■ TASK PROMPT: Report every line below that carries the word "Posts".

■ DATA:
==*==

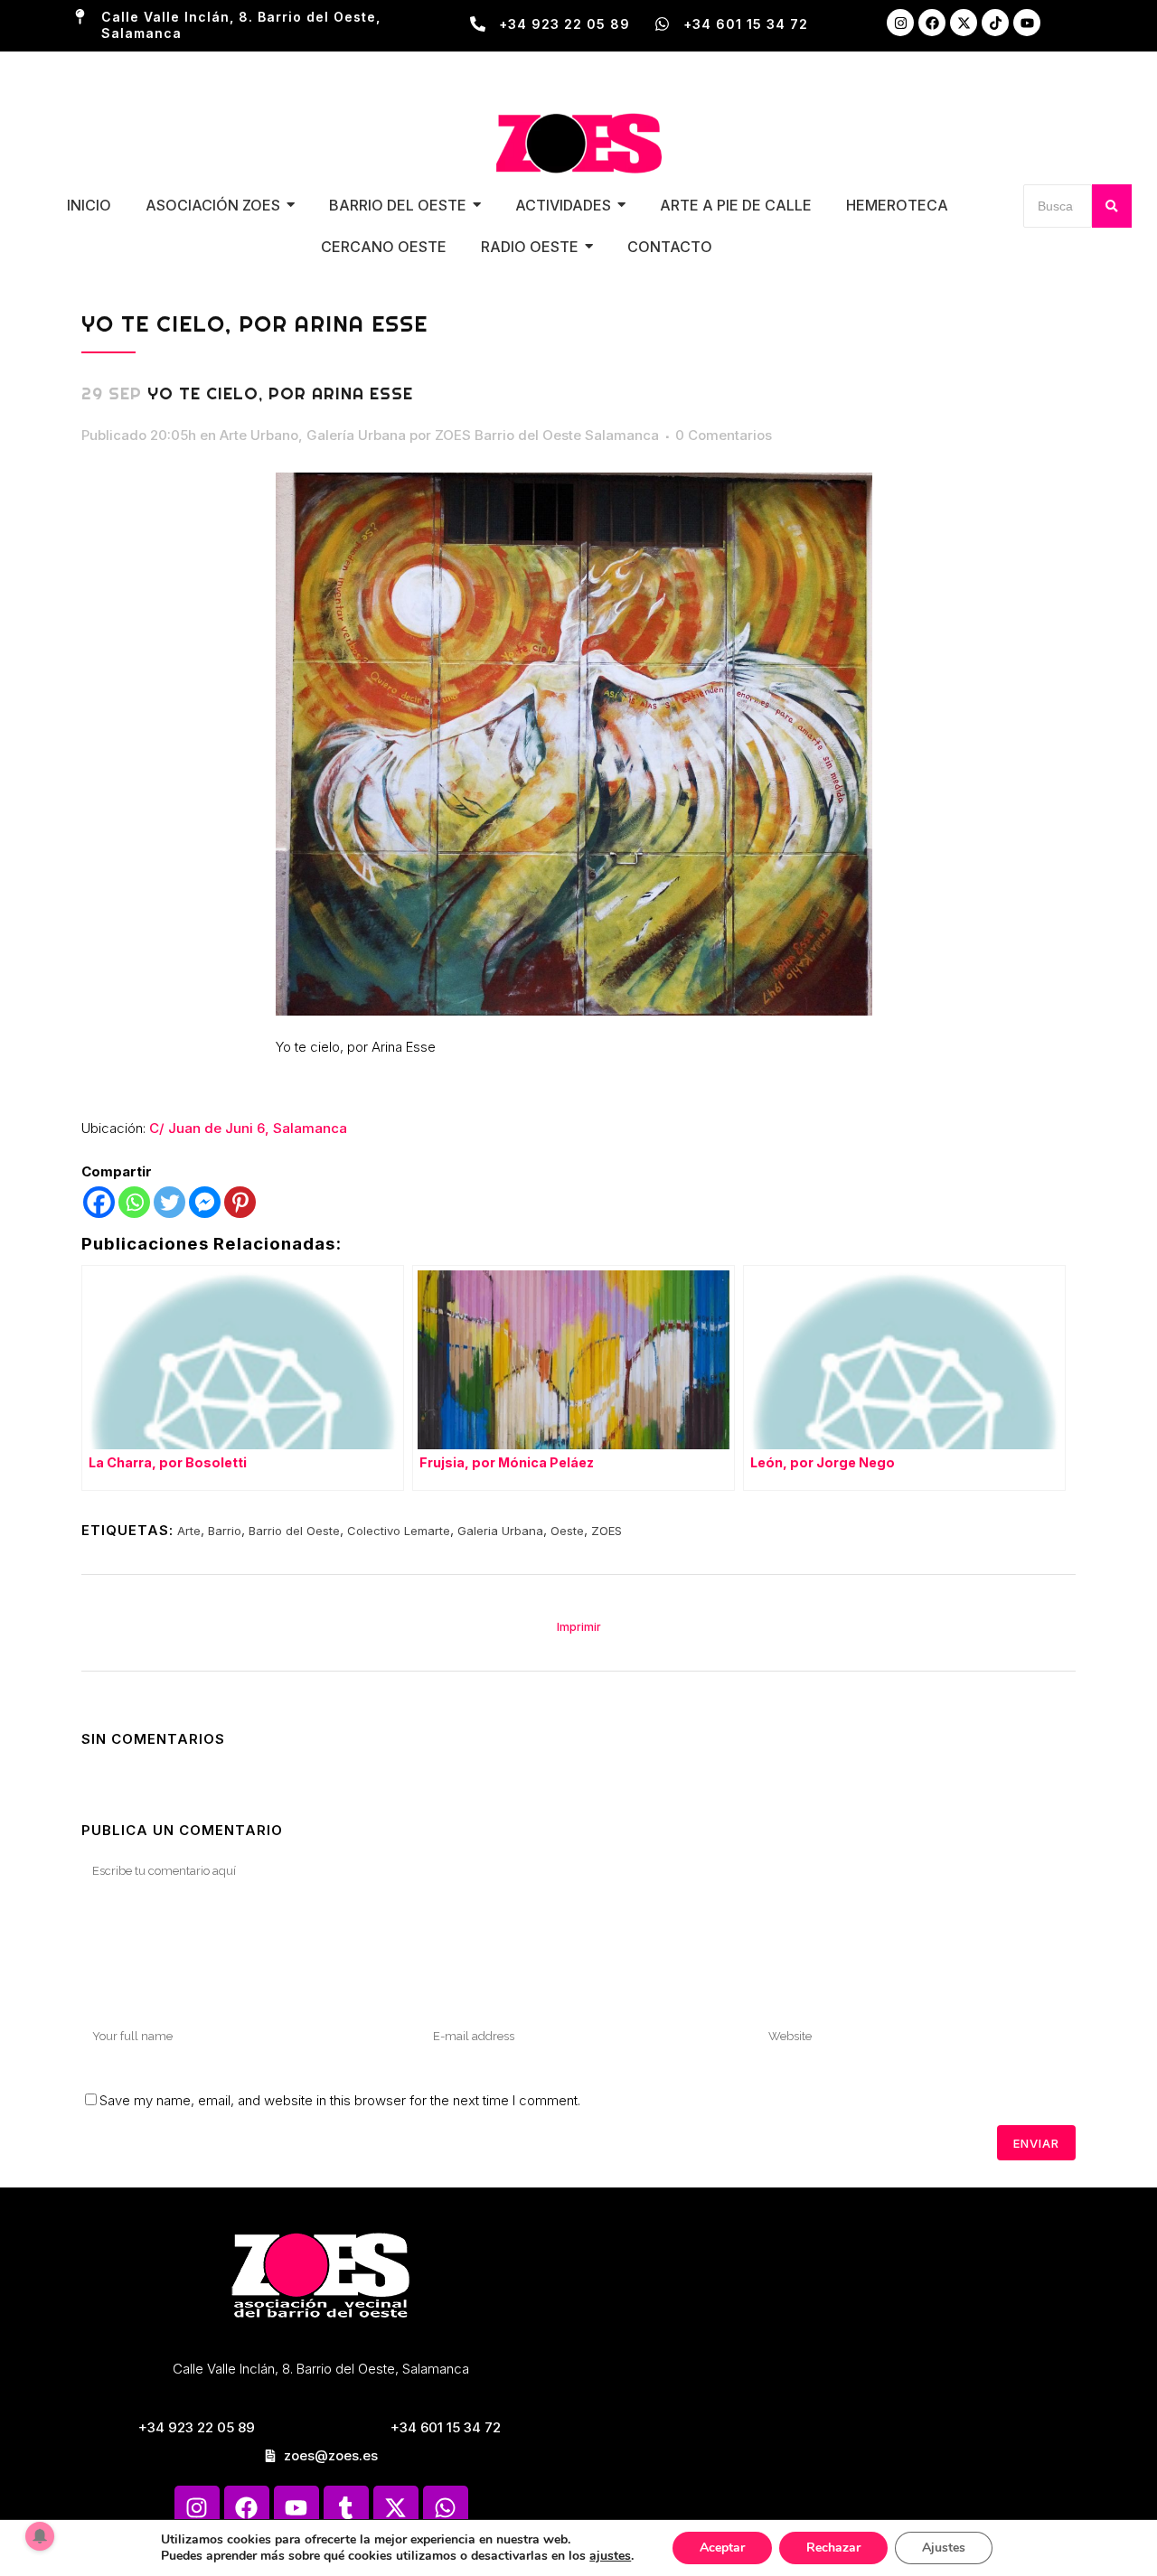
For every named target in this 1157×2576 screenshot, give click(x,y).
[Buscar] (1112, 206)
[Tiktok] (995, 22)
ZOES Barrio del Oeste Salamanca (547, 435)
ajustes (610, 2556)
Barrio (224, 1530)
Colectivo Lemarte (398, 1530)
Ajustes (943, 2547)
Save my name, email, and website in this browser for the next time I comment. (339, 2100)
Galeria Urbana (500, 1530)
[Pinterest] (240, 1202)
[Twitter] (169, 1202)
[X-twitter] (963, 22)
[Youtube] (1026, 22)
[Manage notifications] (39, 2536)
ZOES (606, 1530)
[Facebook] (931, 22)
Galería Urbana (356, 435)
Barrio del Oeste (294, 1530)
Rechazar (833, 2547)
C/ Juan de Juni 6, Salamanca (248, 1128)
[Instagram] (900, 22)
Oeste (567, 1530)
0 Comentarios (723, 435)
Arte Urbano (259, 435)
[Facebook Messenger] (205, 1202)
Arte (189, 1530)
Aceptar (722, 2547)
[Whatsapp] (134, 1202)
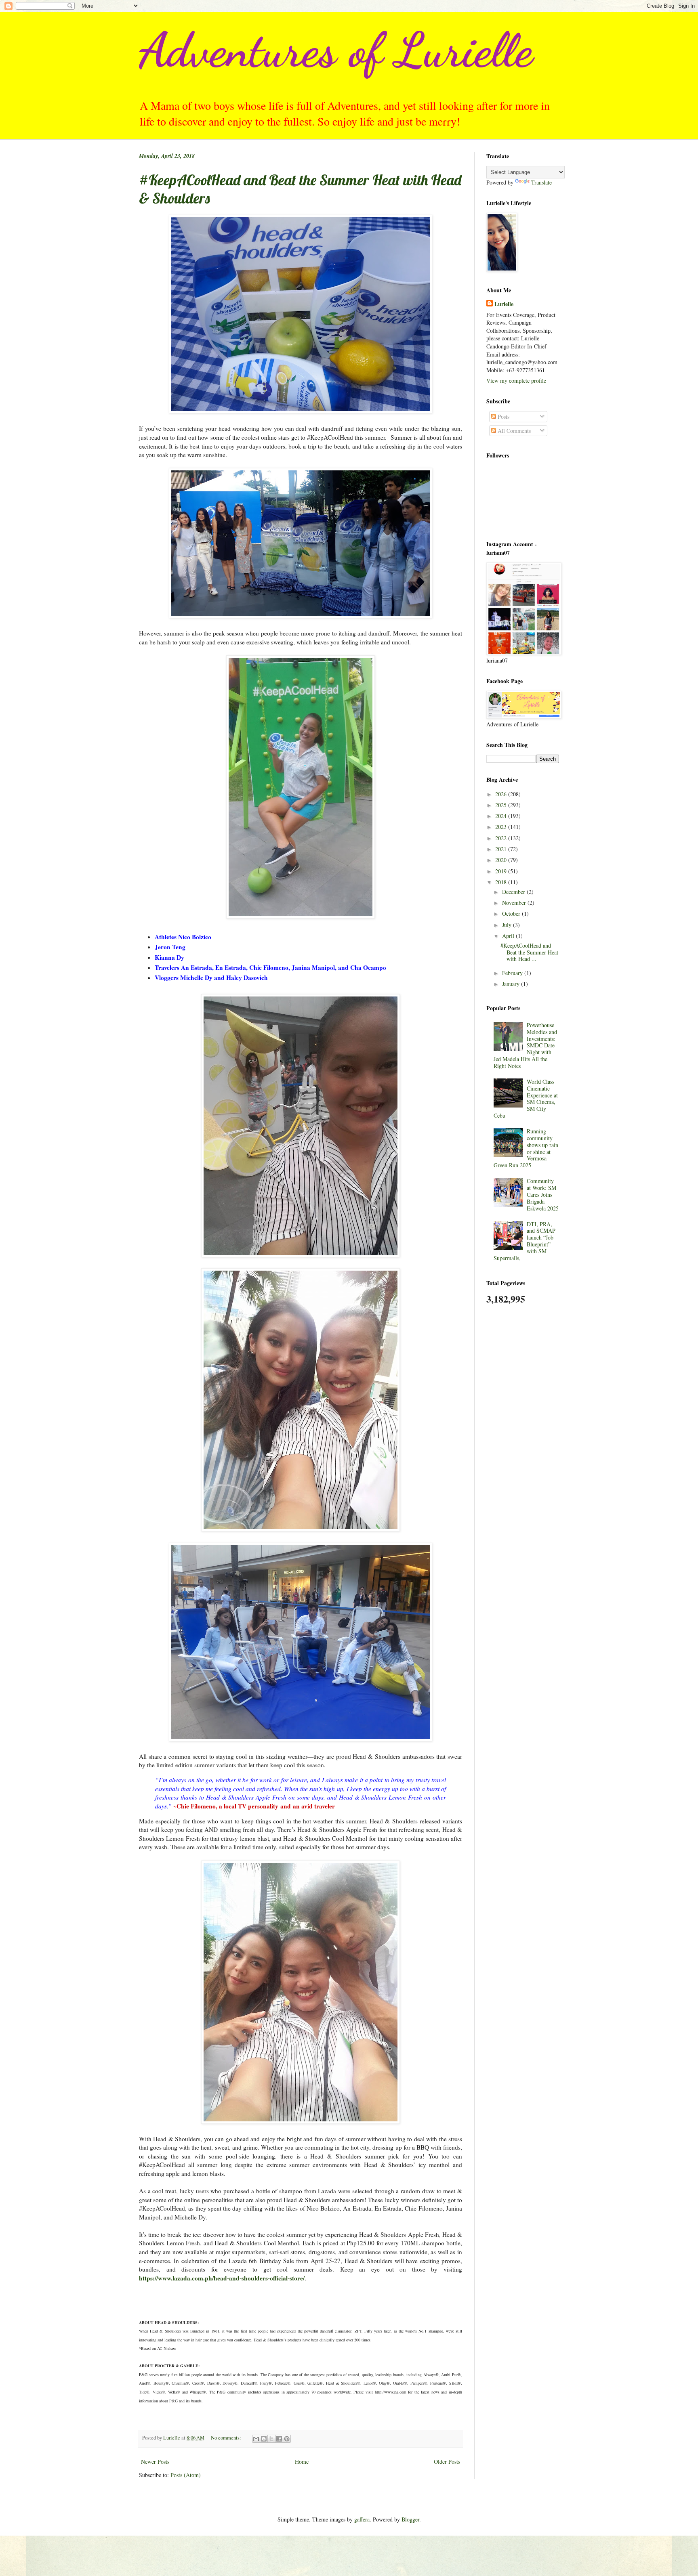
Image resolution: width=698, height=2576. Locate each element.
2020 (501, 860)
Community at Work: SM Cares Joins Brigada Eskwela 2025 (543, 1194)
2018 (501, 882)
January (511, 984)
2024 (501, 816)
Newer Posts (155, 2461)
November (515, 902)
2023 (501, 827)
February (513, 973)
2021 (501, 849)
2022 (501, 838)
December (514, 892)
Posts (502, 416)
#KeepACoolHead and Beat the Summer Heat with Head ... (529, 952)
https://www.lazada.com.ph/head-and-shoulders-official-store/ (222, 2278)
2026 (501, 794)
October (512, 913)
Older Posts (447, 2461)
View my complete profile (516, 380)
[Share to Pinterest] (287, 2439)
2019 (501, 871)
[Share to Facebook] (279, 2439)
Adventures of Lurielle (336, 50)
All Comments (513, 430)
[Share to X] (271, 2439)
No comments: (226, 2437)
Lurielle (503, 304)
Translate (541, 182)
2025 (501, 805)
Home (302, 2461)
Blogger (410, 2519)
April (509, 936)
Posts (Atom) (185, 2475)
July (507, 925)
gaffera (362, 2519)
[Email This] (256, 2439)
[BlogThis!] (264, 2439)
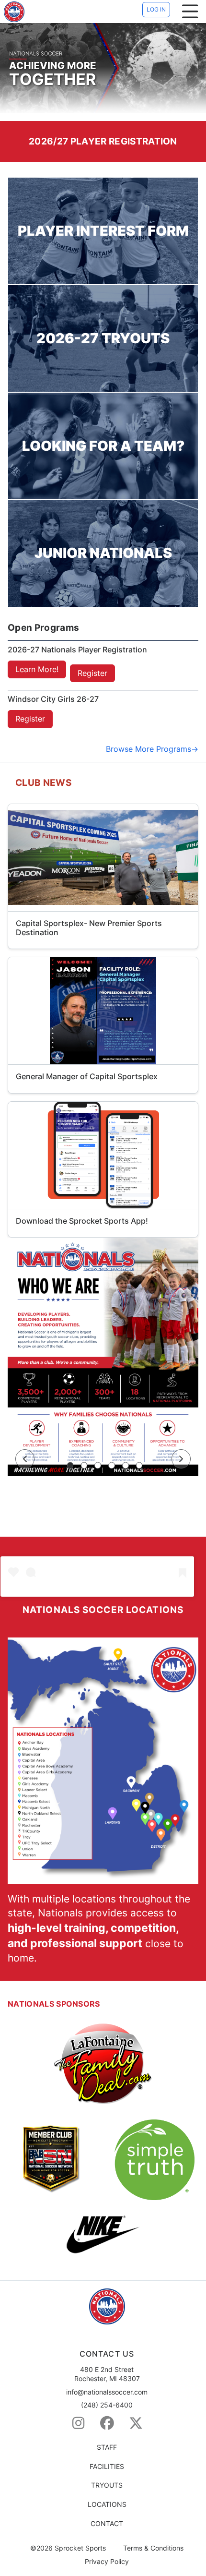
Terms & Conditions (153, 2548)
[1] (70, 1465)
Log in (156, 9)
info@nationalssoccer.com (107, 2392)
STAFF (107, 2447)
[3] (97, 1465)
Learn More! (36, 669)
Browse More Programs (148, 749)
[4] (111, 1465)
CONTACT (107, 2523)
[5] (125, 1465)
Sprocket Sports (80, 2548)
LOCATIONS (107, 2504)
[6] (139, 1465)
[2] (84, 1465)
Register (92, 673)
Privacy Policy (107, 2561)
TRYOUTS (107, 2485)
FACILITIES (107, 2466)
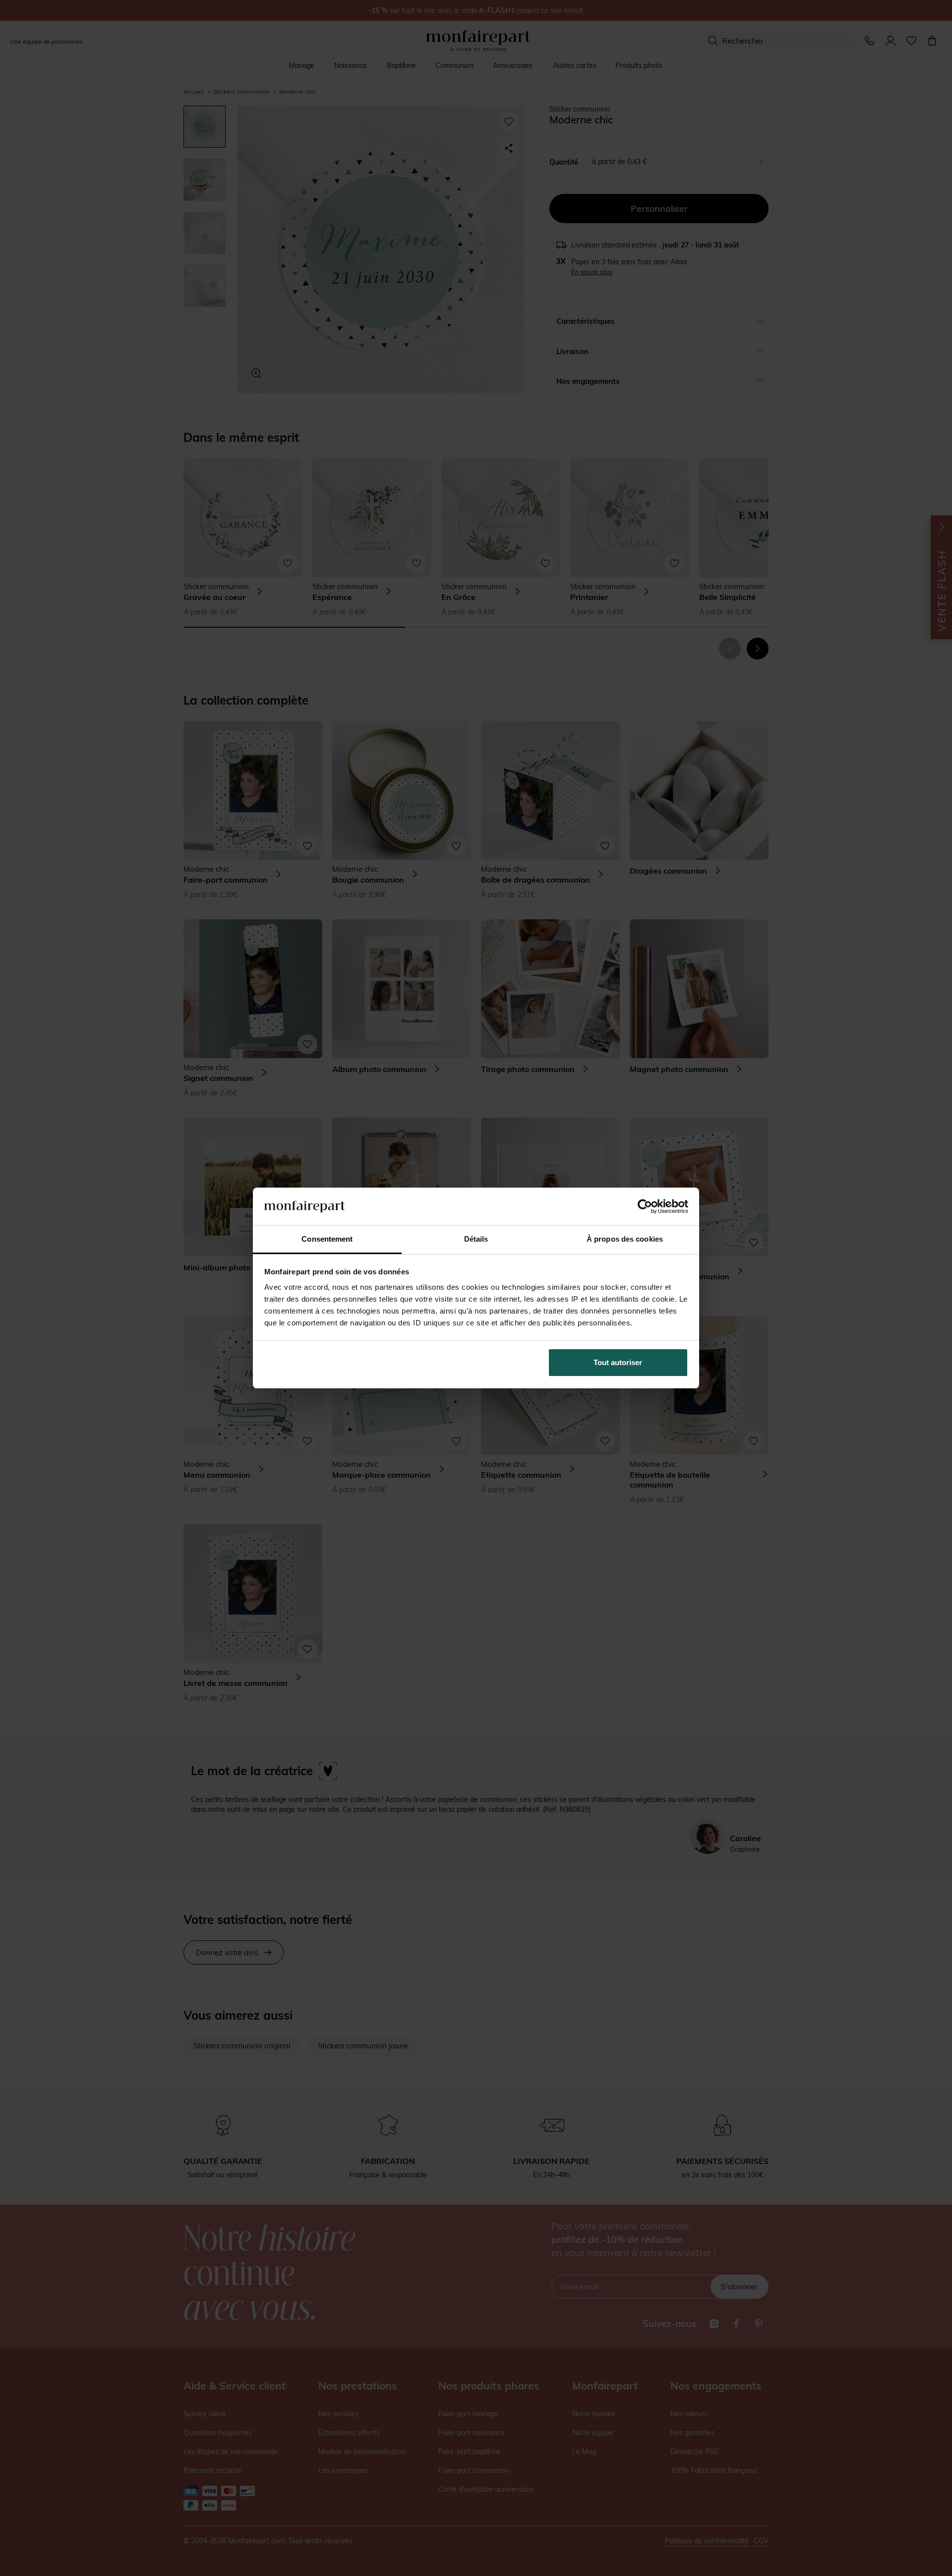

==*==

■ TASK ANSWER:
Newer Posts (155, 2461)
Posts (502, 416)
Older Posts (447, 2461)
Posts (Atom) (185, 2475)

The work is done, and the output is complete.